When I worked for years as a hospital chaplain at Vanderbilt Medical Center, I spent a year as chaplain helping to open up one of the nation’s first palliative care hospital units. Virtually all of the patients there were no longer seeking a cure for their terminal conditions, and would likely either die on that unit or be stabilized enough to go home with hospice. Unlike chaplaincy in the Emergency Department or the Trauma Unit, which I had previously covered, this unit was much quieter, with lots of opportunities to simply sit at the bedside and talk.

I had an exercise that I would do with some of those patients. When questions about what happens when we die would arise – What happens? What will I see? Where will I go? How will God be a part of it? – I used to invite them to use their imaginations by saying, “Honestly, none of us know.
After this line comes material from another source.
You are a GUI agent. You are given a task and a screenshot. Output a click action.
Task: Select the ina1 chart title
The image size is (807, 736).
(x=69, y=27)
The Bible doesn’t explain that part. So tell me, how do you want it go? What do you think might happen?” It may sound silly, but by extending this invitation to imagine what happens when we die I heard so many of the most beautiful visions of what that experience might be like – how God might greet us and who might be there when we get where we are going. I don’t know if any of them are right or wrong, and neither do any of you, but for these folks it seemed to make the presence of God feel closer, and the experience of encountering God seem more real. By giving them the opportunity to imagine the possibilities, it brought them comfort, and sometimes joy or laughter. One man told me, “I bet my wife will be right there with that yappy dog I hated.”

These accounts  that were shared with me were sacred and I hold each of them in the deepest part of me and allow them to inspire my own theological imagination. They told me something about that person’s relationship with God and allowed me to reflect upon my own. And this is what engaging our theological imaginations can do for us.

This morning you heard the scripture from Luke describing the encounter with the risen Christ on the Road to Emmaus. These two disciples are walking along talking about all of the things that have happened. Jesus, who they don’t know is Jesus comes along and asks them what they are talking about. They share with him what they are wrestling with - “This prophet mighty in deed and word was handed over by our chief priests and leaders, and he was condemned to death and crucified, but we had hoped that he was the one to redeem Israel, and now it’s the third day since this happened and some women we know  were at the tomb this morning and they didn’t see his body there but saw angels who said he was alive and then other people went and saw the same thing…”

They were talking through something that probably sounded so fake, so impossible. But they were talking about these thing while wrestling with their own hope that this was all true, because as they noted, they had hoped he would be the one to redeem Israel. So they were hashing through it as they walked, engaging their own theological imaginations to try to understand what this all looked like because they weren’t there, and wondering what this all might mean. And Jesus shows up and helps them along in their wrestling – unpacking the scriptures for them, strengthening their belief in the seemingly unbelievable.  

And that’s it – that’s the thing that I want you remember, because I suspect as educators you already know this to be true. If we dare to wrestle with our faith – real wrestling, uncomfortable wrestling that forces us to use our imaginations – God shows up. We may not recognize it right away, just as these two didn’t recognize Jesus until they broke bread together at the end of a day of travels, but God shows us in the midst of our wrestling. God helps us if we are willing to do the uncomfortable, sometimes scary work of wrestling with our faith.

So, friends, there is plenty of fake wrestling is out there. Wrestling that looks like it’s doing something but that really is all for show and no one is really even getting their hair messed up. Let’s endeavor to turn on our imaginations, be willing to get uncomfortable and a little tussled up, and engage in REAL wresting with our faith in this complicated world. The moment we find ourselves in offers no shortage of opportunities for some real wrestling, Amen?

And guess what? God will meet us there. God will show up when we wrestle together.

And all of God’s people who could said - Amen.